Dataset excerpts
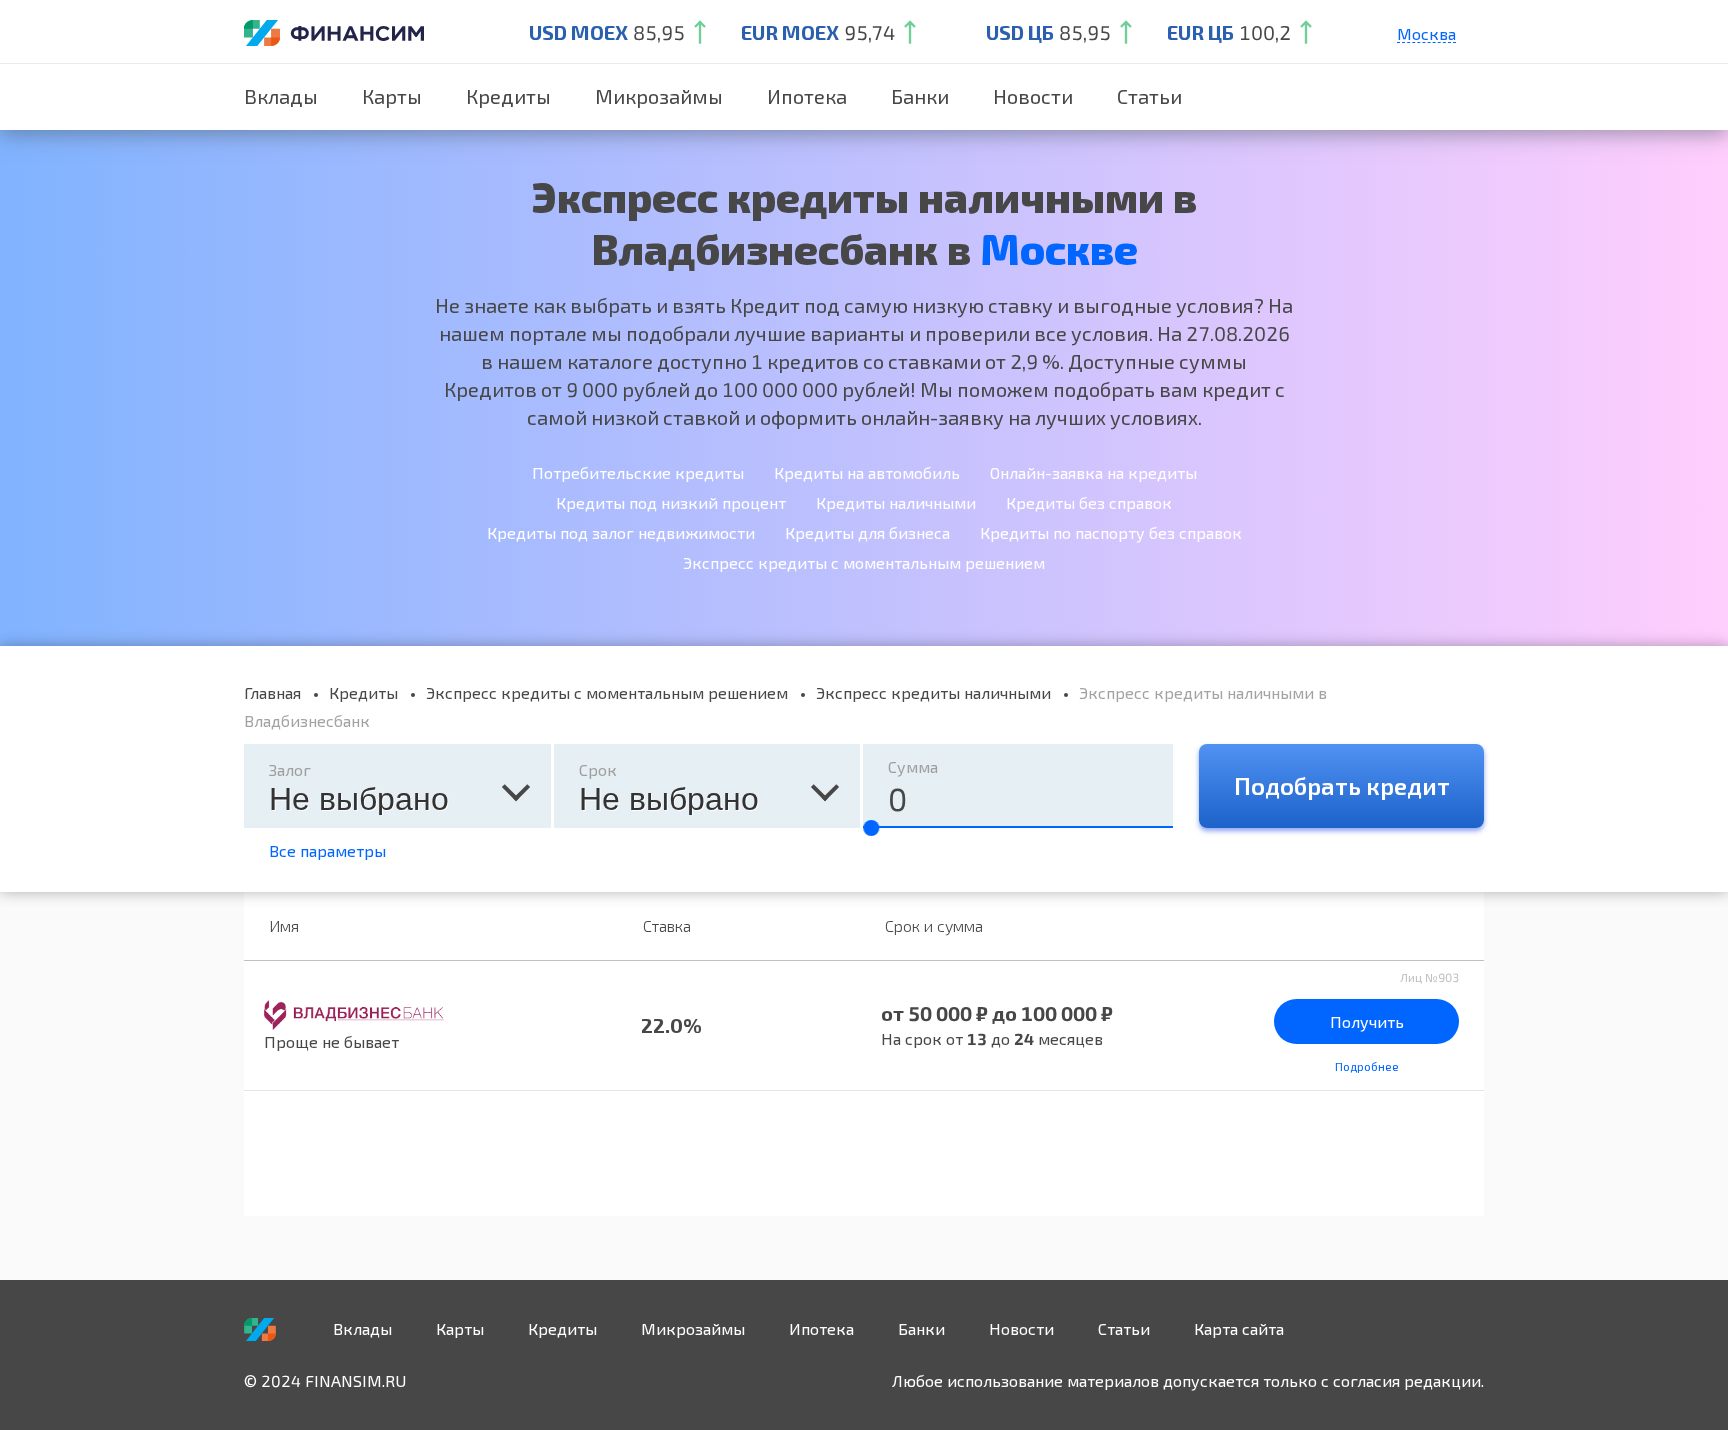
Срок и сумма (934, 925)
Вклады (281, 96)
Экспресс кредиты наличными (933, 692)
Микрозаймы (659, 96)
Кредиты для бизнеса (867, 532)
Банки (920, 96)
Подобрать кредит (1342, 785)
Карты (392, 96)
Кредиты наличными (896, 502)
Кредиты (508, 96)
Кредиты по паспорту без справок (1111, 532)
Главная (272, 692)
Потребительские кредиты (638, 472)
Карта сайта (1239, 1328)
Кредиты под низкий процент (671, 502)
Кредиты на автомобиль (867, 472)
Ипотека (807, 96)
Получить (1367, 1021)
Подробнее (1367, 1066)
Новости (1033, 96)
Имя (284, 925)
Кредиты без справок (1089, 502)
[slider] (871, 828)
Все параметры (327, 850)
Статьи (1149, 96)
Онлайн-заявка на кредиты (1093, 472)
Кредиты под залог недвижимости (621, 532)
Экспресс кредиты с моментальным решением (864, 562)
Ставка (667, 925)
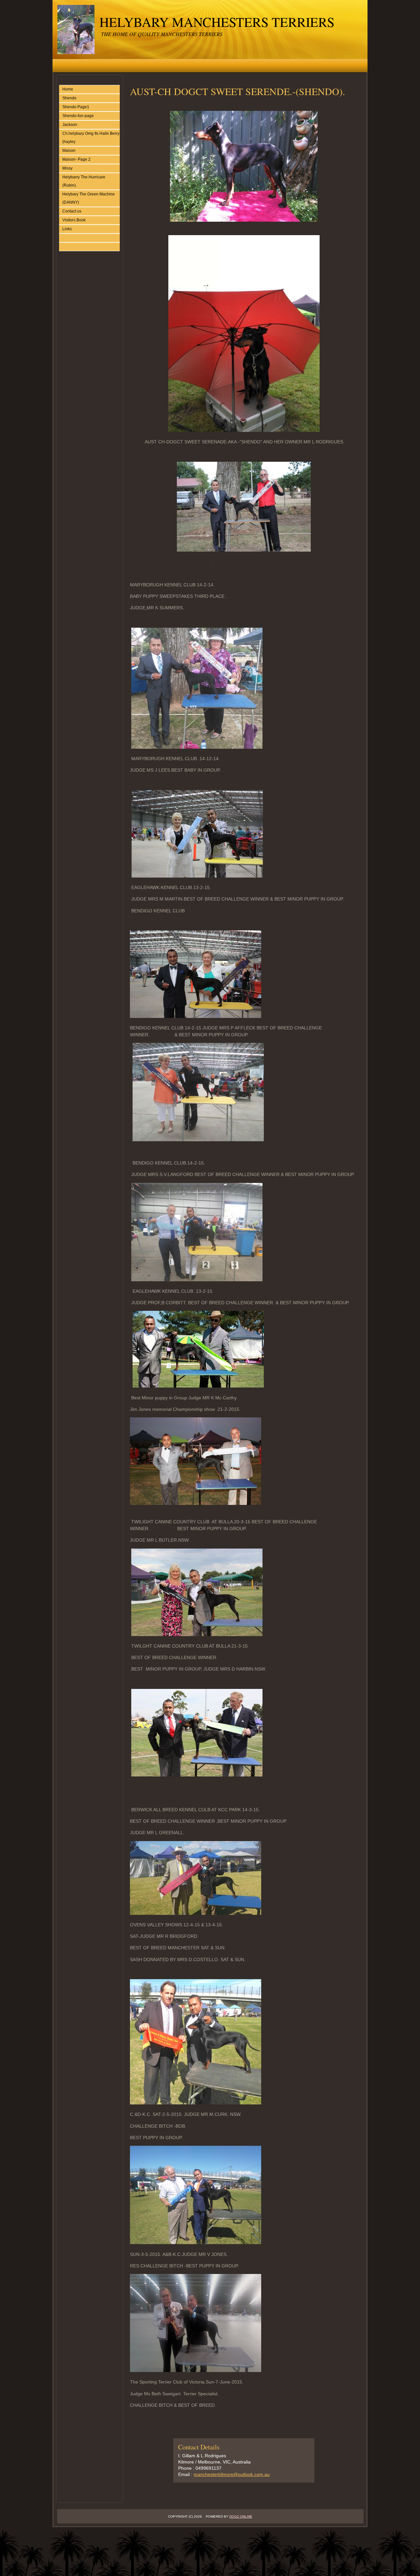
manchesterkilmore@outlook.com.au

TASK TO COMPLETE: Write out exactly the lines from the one containing "Экспресс кредиты с" through the last line of the records above, both ends included, and leave out any pictures.

TASK ANSWER:
Экспресс кредиты с моментальным решением (864, 562)
Ставка (667, 925)
manchesterkilmore@outlook.com.au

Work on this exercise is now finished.